EMET 5.0 Technical Preview Offers Secure Plug-In Control

Microsoft released a technical preview of EMET 5.0 that includes two new exploit mitigations, including Attack Surface Reduction which gives users more control where and when plug-ins are loaded into applications.

SAN FRANCISCO – Enterprises beat up by wave after wave of Java exploits and calls to disable the platform may soon have some relief in sight.

Microsoft’s free Enhanced Mitigation Experience Toolkit will soon have a new feature that allows users to configure where plug-ins, especially those targeted by hackers such as Java and Adobe Flash, are allowed to run by default. The feature is called Attack Surface Reduction, and it’s one of two that Microsoft has made available in a technical preview of EMET 5.0 released today at RSA Conference 2014.

“ASR is going to help a lot of people,” said Microsoft software security engineer Jonathan Ness.

Blocking Java outright, despite some of the dire attacks reported during the past 15 months, isn’t an option for most companies that have built custom Java applications for critical processes such as payroll or human resources. With 5.0, users will have the option to run plug-ins in the Intranet zone while blocking them in the browser’s Internet zone, or vice-versa.

“It gives customers more control over how plug-ins are loaded into applications,” said Ness, explaining users will have the flexibility, for example, to allow  Flash to load in a browser, but block it in an Office application such as Word or Excel.
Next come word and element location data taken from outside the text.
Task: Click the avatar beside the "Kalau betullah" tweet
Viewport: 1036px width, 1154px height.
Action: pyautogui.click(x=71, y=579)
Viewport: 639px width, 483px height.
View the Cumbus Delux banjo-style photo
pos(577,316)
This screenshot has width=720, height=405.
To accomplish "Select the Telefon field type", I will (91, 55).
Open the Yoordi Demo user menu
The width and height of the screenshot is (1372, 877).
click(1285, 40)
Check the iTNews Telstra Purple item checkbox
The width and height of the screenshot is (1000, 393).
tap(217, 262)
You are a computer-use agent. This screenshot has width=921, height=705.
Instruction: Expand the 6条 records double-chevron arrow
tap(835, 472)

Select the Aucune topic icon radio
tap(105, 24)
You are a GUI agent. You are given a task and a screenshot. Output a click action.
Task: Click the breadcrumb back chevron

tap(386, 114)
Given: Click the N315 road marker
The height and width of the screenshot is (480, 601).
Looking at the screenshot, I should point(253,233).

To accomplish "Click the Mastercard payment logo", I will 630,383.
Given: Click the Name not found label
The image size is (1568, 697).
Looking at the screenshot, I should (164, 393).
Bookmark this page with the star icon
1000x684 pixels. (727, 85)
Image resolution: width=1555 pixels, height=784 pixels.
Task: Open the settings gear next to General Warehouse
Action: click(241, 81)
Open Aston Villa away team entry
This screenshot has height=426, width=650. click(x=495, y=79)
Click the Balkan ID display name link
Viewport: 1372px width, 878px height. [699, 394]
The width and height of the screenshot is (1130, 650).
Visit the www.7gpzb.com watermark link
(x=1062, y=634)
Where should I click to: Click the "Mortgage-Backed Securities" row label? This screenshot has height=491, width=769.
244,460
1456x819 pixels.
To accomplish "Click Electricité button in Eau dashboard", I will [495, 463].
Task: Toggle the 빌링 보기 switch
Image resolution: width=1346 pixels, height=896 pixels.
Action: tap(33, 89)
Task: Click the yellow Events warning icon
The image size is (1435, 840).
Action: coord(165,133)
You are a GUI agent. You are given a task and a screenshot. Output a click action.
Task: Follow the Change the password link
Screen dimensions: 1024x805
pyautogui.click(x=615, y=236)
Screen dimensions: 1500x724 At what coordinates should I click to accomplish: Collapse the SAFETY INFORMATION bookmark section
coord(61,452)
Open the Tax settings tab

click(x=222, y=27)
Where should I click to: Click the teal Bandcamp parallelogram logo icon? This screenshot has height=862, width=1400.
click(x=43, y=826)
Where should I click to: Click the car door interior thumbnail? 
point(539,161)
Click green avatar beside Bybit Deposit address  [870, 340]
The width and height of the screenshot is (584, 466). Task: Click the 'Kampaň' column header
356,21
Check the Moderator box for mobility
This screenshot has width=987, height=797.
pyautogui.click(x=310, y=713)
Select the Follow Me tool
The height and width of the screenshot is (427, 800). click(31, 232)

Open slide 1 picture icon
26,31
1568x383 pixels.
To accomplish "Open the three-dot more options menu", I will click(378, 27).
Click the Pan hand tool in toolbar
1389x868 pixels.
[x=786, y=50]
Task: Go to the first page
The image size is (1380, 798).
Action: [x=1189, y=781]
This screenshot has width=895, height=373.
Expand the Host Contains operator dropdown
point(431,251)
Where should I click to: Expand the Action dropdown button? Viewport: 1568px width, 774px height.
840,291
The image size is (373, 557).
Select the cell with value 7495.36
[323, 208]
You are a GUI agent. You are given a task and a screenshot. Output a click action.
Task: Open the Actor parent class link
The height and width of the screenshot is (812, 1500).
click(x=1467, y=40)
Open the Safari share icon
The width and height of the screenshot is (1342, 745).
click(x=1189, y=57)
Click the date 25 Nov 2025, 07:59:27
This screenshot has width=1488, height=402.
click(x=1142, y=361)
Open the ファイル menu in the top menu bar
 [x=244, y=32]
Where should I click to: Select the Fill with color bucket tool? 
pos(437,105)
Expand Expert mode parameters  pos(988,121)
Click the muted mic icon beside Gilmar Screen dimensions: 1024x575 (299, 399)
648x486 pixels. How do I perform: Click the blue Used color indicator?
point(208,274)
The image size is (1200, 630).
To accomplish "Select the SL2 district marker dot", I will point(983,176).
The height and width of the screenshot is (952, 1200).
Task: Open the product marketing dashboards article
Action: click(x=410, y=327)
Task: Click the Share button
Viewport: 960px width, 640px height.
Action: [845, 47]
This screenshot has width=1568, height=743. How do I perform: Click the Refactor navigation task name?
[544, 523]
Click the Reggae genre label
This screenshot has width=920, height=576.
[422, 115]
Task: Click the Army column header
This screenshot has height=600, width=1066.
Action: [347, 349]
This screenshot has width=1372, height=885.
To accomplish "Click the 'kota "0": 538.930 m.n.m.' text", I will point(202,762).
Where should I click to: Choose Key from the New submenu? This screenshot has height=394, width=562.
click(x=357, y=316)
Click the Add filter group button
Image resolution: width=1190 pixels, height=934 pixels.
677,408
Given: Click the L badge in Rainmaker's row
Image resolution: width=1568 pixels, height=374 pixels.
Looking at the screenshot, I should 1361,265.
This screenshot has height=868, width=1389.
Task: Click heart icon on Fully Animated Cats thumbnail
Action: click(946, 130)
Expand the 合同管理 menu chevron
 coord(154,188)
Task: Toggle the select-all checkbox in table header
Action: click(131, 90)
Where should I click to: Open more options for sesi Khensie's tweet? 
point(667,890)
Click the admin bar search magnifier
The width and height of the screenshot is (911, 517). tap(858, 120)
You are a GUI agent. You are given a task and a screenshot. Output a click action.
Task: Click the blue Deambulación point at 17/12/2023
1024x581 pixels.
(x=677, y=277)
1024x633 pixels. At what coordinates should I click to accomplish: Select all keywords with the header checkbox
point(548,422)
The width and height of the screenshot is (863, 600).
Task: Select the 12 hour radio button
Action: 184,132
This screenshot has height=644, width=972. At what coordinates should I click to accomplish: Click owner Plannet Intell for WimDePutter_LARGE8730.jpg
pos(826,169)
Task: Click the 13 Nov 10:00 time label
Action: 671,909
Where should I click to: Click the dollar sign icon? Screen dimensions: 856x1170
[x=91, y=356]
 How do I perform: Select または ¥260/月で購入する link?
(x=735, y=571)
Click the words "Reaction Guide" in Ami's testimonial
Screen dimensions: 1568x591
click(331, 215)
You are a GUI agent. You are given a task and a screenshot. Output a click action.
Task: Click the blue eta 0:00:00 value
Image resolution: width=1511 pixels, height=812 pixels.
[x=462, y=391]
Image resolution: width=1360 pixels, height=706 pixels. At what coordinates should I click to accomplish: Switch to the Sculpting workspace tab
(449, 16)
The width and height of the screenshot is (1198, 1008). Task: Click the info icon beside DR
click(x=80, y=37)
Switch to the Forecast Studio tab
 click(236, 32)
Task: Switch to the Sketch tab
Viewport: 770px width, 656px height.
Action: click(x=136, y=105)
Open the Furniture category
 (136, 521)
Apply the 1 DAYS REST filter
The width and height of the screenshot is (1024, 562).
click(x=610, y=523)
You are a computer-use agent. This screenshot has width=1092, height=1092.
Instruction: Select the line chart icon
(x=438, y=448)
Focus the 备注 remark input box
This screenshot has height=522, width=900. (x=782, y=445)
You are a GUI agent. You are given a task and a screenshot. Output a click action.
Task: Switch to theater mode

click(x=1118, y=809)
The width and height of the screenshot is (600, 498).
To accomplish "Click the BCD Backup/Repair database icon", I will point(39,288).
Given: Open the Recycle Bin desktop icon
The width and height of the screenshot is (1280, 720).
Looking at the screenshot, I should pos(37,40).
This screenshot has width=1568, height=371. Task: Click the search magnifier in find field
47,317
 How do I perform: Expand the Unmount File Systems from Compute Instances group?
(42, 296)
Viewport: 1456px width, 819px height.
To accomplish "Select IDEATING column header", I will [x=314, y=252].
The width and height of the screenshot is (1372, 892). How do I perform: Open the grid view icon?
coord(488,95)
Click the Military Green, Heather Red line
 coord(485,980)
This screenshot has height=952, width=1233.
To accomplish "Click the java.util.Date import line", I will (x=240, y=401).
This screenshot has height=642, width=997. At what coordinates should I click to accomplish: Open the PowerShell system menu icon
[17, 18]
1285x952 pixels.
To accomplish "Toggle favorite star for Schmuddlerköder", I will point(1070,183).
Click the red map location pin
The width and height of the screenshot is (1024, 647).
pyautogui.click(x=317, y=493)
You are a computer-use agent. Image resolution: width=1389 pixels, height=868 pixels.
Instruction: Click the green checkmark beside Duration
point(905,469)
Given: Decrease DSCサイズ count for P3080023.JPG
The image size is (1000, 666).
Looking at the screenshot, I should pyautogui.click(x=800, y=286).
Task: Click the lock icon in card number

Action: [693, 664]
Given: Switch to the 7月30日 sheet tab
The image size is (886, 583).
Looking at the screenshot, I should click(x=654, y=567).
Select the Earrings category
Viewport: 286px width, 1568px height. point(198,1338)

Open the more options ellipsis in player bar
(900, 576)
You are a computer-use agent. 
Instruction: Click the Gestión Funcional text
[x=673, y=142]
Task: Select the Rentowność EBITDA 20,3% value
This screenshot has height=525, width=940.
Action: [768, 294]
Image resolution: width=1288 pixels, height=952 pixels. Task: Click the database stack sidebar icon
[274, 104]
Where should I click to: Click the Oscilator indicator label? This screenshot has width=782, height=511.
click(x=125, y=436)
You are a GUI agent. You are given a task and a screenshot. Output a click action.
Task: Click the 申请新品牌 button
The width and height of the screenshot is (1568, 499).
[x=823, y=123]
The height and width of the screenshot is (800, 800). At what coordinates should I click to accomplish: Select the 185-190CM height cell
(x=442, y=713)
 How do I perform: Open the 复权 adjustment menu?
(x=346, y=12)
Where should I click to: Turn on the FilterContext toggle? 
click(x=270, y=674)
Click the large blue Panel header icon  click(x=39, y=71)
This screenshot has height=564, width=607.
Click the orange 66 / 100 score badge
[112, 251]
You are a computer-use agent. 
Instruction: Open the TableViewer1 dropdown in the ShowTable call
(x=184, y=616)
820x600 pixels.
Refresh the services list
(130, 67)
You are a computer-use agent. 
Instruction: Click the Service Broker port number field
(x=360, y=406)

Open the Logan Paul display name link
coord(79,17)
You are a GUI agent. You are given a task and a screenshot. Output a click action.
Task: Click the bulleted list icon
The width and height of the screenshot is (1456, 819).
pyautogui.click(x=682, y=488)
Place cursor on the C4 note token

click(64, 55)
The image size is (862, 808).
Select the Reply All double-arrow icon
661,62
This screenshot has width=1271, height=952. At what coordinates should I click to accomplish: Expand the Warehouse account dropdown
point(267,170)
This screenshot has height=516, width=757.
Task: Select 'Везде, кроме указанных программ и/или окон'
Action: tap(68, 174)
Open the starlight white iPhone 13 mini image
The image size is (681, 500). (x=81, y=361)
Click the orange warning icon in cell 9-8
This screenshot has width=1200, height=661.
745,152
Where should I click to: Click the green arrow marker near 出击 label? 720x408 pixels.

A number of advanced attacks have contained malicious embedded Flash files inside benign Word documents or Excel spreadsheets. Microsoft hopes to use feedback received on the Technical Preview to shape the final 5.0 product.

“Feedback is really valuable, and has helped shape this tool,” Ness said, adding that the release of EMET 4.1 was delayed right before launch to correct a shortcoming pointed out by a beta user. The customer was not pleased with EMET’s automatic termination of applications upon detecting an exploit, rather than having a configuration option available where the event could be logged an analyzed later.

Microsoft has been vocal about recommending EMET as a temporary mitigation for zero-day attacks against previously unreported vulnerabilities. EMET includes a dozen mitigations that block exploit attempts targeting memory vulnerabilities. Most of the mitigations are for return-oriented programming exploits, in addition to memory-based mitigations ASLR, DEP, heap spray and SEHOP protections. EMET is not meant as a permanent fix, but only as a stopgap until a patch is ready for rollout.

The second new feature in the EMET 5.0 Technical Preview is a number of enhanced capabilities to Export Address Table Filtering, or EAF+. Ness said EAF+ blocks how shellcode calls are made into EA table filtering.

“With OS functions such as open file or create process, exported code wants to jump into EAF. This filters the shellcode and blocks it if it’s an exploit,” Ness said. “We’re extending that with new filtering (KERNELBASE exports and additional integrity checks on stack registers and limits).”

EMET raises development costs for exploit writers with its memory protections, so much so that the recent Operation SnowMan APT attack included a module that detected whether an EMET library was present and if so, the exploit would not execute itself. Researchers have developed bypasses of EMET’s mitigations, first Aaron Portnoy of Exodus Intelligence last summer, and most recently, researchers at Bromium Labs who developed a complete EMET bypass.

Microsoft’s Ness said improvements to EMET’s Deep Hooks API protections have been rolled into the 5.0 Technical Preview that address the Bromium bypass. Whether it remains on by default in the final 5.0 remains to be seen as application compatibility issues have to be resolved first, Ness said.